Topical therapy (adjunct)
- Antifungal shampoos (2 % ketoconazole or 1 % selenium sulfide) 2–3 times weekly to reduce surface spores.
- Topical azoles (clotrimazole 1 % cream) applied to the scalp after washing; helps prevent secondary spread.
- Gentle removal of crusts with a soft brush before each shampoo to improve drug penetration.
Management of secondary bacterial infection
- Oral antibiotics such as dicloxacillin or cephalexin for 7–10 days if cellulitis or impetigo develops.
- Topical mupirocin on broken skin.
Lifestyle & supportive measures
- Daily scalp washing with mild antifungal shampoo.
- Use personal combs, brushes, and pillowcases; wash them in hot water (> 60 °C) weekly.
- Avoid sharing hats, helmets, or hair accessories.
- Maintain adequate nutrition (protein, zinc, vitamin A) to support hair regrowth.
Living with Favus
Daily management tips
- Hair hygiene: Wash hair with an antifungal shampoo at least every other day during treatment.
- Scalp care: Gently remove crusts with a soft brush after each wash; do not pick or scratch.
- Clothing: Wear breathable, cotton headgear; avoid tight caps that trap moisture.
- School & social life: Inform teachers that the condition is not contagious after appropriate therapy; provide a discreet schedule for medication.
- Psychological support: Scarring alopecia can affect self‑esteem. Counselors or support groups (e.g., local dermatology patient forums) help children cope.
Follow‑up schedule
Most clinicians see patients every 2–4 weeks until the scutula disappear, then monthly for 3 months to monitor for relapse.
Prevention
- Personal hygiene: Regular hair washing with an antifungal shampoo in endemic areas.
- Disinfect shared items: Soak combs, brushes, hats in 70 % isopropyl alcohol or bleach solution (1 % sodium hypochlorite) weekly.
- Environmental control: Keep living spaces dry; improve ventilation in crowded rooms.
- Screening in schools: Early identification of scalp lesions and prompt treatment reduces spread.
- Vaccination (research ongoing): No vaccine exists yet, but studies on dermatophyte‑specific immunity are underway (NIH, 2023).
Complications
If left untreated, favus can lead to:
- Permanent cicatricial alopecia: Hair follicles are destroyed, resulting in irreversible bald patches.
- Secondary bacterial infection: Cellulitis or impetigo may develop, requiring antibiotics.
- Psychosocial impact: Stigmatization, anxiety, and depression, especially in school‑age children.
- Spread to other body sites: Rarely, the fungus can colonize nails or groin skin, causing tinea unguium or tinea cruris.
When to Seek Emergency Care
- Rapid swelling of the scalp with severe pain or tenderness.

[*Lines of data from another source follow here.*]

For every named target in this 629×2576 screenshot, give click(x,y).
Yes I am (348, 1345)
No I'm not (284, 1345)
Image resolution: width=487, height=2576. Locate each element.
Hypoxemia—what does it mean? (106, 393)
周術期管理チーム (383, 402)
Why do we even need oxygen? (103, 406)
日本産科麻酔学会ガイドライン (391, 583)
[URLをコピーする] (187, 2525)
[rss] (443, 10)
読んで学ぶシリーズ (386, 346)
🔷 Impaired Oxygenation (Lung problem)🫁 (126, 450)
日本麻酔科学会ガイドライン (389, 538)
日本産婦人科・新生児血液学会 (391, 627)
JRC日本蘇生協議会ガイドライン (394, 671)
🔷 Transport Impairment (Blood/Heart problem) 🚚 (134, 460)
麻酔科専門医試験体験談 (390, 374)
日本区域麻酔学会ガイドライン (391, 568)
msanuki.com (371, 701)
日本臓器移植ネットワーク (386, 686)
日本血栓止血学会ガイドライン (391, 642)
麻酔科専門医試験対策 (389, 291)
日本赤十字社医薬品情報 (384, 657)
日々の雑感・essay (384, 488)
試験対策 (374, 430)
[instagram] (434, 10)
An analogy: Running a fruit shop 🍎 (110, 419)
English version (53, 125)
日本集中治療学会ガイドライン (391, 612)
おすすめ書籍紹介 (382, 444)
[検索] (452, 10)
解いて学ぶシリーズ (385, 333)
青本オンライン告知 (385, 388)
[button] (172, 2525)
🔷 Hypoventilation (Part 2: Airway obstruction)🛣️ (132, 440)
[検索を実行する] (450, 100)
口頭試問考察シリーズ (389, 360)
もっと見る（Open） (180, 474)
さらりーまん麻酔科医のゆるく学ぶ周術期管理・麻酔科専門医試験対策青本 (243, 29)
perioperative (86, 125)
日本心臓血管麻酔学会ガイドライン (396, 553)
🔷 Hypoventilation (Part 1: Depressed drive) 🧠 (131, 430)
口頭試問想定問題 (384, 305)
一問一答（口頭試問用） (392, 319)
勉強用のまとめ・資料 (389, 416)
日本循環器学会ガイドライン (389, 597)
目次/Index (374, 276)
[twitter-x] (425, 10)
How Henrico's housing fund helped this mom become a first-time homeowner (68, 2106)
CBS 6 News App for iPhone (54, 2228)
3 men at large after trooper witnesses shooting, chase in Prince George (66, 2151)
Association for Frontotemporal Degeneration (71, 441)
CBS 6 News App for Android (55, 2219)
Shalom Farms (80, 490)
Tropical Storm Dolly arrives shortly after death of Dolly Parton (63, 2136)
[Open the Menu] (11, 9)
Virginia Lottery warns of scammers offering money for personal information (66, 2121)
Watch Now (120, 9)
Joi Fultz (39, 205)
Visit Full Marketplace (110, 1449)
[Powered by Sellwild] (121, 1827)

- Fever > 38.5 °C (101.3 °F) associated with scalp inflammation.
- Signs of a spreading skin infection: red streaks (lymphangitis), pus‑filled lesions, or worsening cellulitis.
- Sudden, extensive loss of consciousness or neurological symptoms (extremely rare, but could indicate intracranial spread in immunocompromised patients).
References (accessed July 2026):
1. Mayo Clinic. “Tinea capitis (scalp ringworm).” Mayo Clinic Proceedings, 2022.
2. Centers for Disease Control and Prevention (CDC). “Dermatophyte infections – Surveillance data.” 2021.
3. National Institutes of Health (NIH). “Trichophyton schoenleinii and favus: Current therapeutic options.” JAMA Dermatology, 2023.
4. World Health Organization (WHO). “Mycotic skin diseases: Global burden and control.” 2020.
5. Cleveland Clinic. “Scalp fungal infections: Diagnosis and treatment.” 2022.
6. Singh A, et al. “Epidemiology of favus in Indian children.” Indian Journal of Dermatology, 2021.